Bayesian Sensitivity Analysis for Causal Estimation with Time-varying Unmeasured Confounding

TL;DR

This paper develops Bayesian sensitivity analysis methods to assess the impact of unmeasured confounding on causal estimates in longitudinal studies with time-varying confounders, providing practical tools for observational data analysis.

Contribution

It introduces extended Bayesian sensitivity analysis approaches for time-varying unmeasured confounding, enhancing causal inference in longitudinal observational studies.

Findings

Methods perform well in simulation studies

Applied to pediatric disease registry data

Guidance on implementation of sensitivity analysis

Abstract

Causal inference relies on the untestable assumption of no unmeasured confounding. Sensitivity analysis can be used to quantify the impact of unmeasured confounding on causal estimates.

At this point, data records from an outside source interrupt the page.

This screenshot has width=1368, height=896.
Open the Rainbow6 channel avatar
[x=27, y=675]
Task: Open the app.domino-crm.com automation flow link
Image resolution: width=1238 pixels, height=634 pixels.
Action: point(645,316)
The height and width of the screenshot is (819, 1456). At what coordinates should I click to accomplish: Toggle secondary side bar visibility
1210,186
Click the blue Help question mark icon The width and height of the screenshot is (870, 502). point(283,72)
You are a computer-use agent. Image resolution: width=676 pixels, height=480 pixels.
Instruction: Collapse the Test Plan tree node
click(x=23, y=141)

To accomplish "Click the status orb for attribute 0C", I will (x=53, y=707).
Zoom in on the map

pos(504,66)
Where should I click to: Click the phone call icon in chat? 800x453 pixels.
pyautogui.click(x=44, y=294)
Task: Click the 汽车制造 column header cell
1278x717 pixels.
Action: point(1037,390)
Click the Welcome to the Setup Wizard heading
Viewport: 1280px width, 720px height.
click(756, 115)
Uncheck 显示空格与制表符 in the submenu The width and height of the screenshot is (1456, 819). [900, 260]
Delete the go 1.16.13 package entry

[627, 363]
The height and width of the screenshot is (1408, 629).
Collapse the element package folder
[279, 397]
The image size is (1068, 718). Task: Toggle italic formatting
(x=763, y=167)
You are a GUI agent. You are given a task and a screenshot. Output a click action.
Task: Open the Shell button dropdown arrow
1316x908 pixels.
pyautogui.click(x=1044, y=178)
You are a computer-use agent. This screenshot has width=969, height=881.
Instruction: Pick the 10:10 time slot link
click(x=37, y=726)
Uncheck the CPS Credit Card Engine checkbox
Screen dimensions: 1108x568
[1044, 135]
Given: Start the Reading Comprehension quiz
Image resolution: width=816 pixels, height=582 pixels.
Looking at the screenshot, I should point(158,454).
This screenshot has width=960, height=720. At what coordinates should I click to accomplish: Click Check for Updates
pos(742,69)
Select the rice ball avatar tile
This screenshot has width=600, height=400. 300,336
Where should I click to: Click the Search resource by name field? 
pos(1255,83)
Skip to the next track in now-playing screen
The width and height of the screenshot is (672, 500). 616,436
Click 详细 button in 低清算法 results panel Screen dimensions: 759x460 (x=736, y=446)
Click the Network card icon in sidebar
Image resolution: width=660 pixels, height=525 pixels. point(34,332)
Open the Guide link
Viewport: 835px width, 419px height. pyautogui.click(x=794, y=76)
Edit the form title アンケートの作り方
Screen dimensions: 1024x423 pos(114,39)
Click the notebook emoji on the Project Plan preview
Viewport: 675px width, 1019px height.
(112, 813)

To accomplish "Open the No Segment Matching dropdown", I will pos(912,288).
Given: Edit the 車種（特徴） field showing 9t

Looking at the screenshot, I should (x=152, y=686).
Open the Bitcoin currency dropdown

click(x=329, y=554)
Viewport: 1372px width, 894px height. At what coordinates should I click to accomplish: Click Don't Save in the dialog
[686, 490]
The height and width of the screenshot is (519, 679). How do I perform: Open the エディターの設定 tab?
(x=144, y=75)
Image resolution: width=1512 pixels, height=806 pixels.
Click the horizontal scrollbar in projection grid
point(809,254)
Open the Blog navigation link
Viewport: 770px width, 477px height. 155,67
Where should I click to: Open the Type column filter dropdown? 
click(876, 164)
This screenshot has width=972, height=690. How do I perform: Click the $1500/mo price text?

Among sensitivity analysis methods proposed in the literature for unmeasured confounding, the latent confounder approach is favoured for its intuitive interpretation via the use of bias parameters to specify the relationship between the observed and unobserved variables and the sensitivity function approach directly characterizes the net causal effect of the unmeasured confounding without explicitly introducing latent variables to the causal models. In this paper, we developed and extended two sensitivity analysis approaches, namely the Bayesian sensitivity analysis with latent confounding variables and the Bayesian sensitivity function approach for the estimation of time-varying treatment effects with longitudinal observational data subjected to time-varying unmeasured confounding. We investigated the performance of these methods in a series of simulation studies and applied them to a multi-center pediatric disease registry data to provide practical guidance on their implementation.